B2: Chapter 10. Literal Thinking

For some people, insight strikes like a bolt of lightning. Their minds constantly work and worry at a problem until a solution appears before them out of whole cloth. They might be standing in the shower one day, idly letting their thoughts wander when inspiration strikes out of the blue and they postulate a revelatory scientific theory or create an invention that shakes the world.
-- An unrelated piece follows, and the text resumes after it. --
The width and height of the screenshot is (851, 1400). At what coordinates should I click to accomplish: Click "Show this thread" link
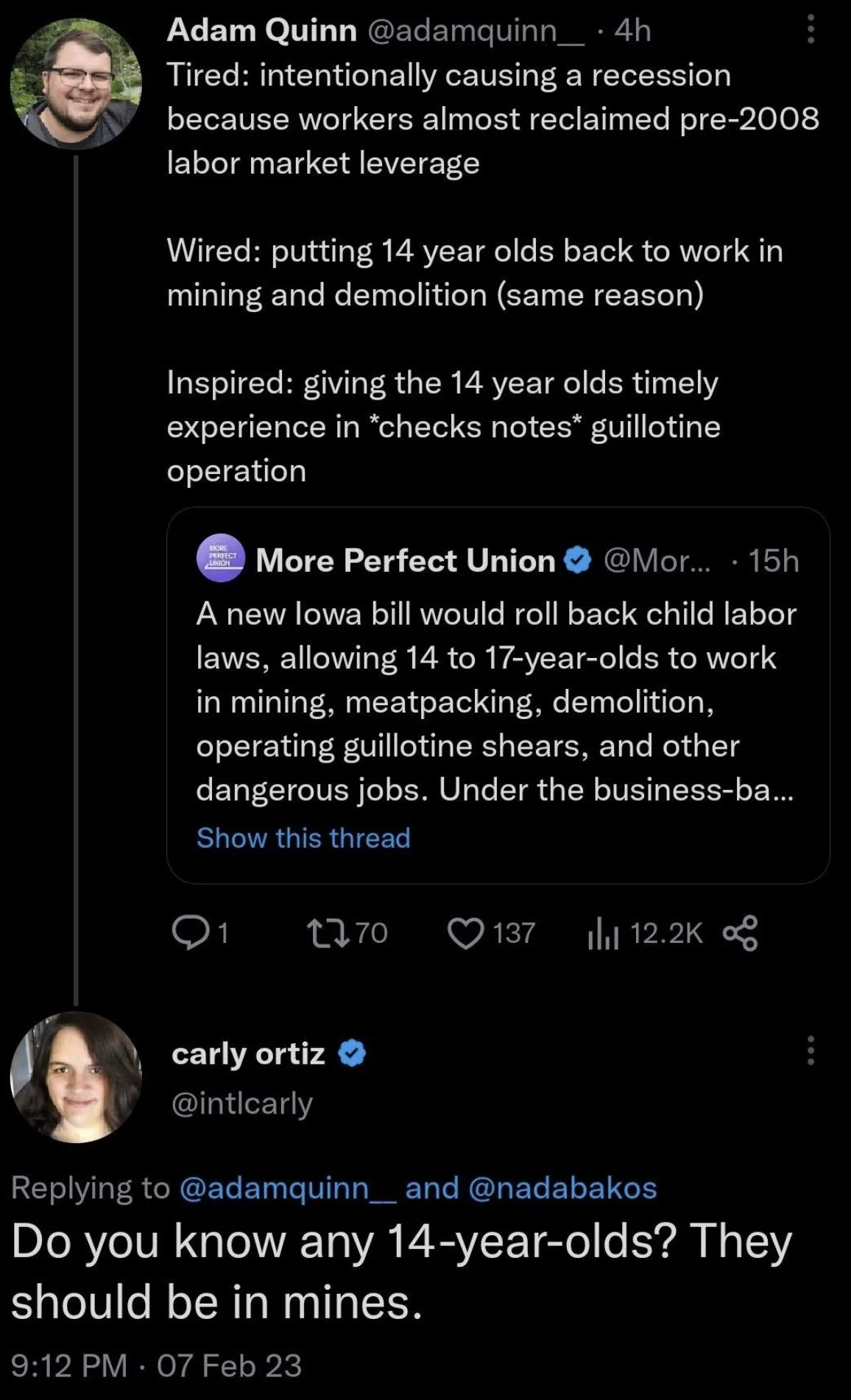point(303,838)
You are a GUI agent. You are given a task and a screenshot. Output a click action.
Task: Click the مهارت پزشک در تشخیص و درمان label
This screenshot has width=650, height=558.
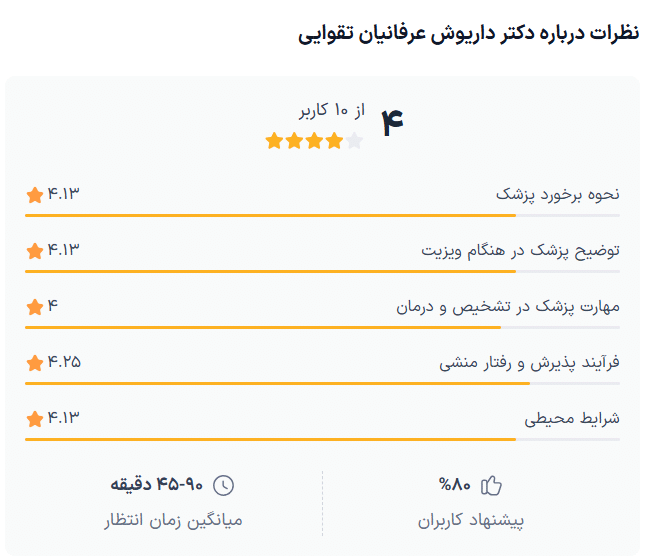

My mind has never worked that way. Compared to people like that, my thought processes sedately plod along. I think processively, building my ideas brick by brick, always trying to base my reasoning on the strong foundation of everything I have lived and learned. Prior to that day, it had never really bothered me. It was just how my thoughts worked. A person can’t wish their mind into working in a different way any more effectively than they can wish their way to being a professional musician. Talent is like that. Some people have it and some people don’t. Of course, even the people with talent have to work very hard to perfect and maximize their abilities, but I am starting to digress and I need to get to the point.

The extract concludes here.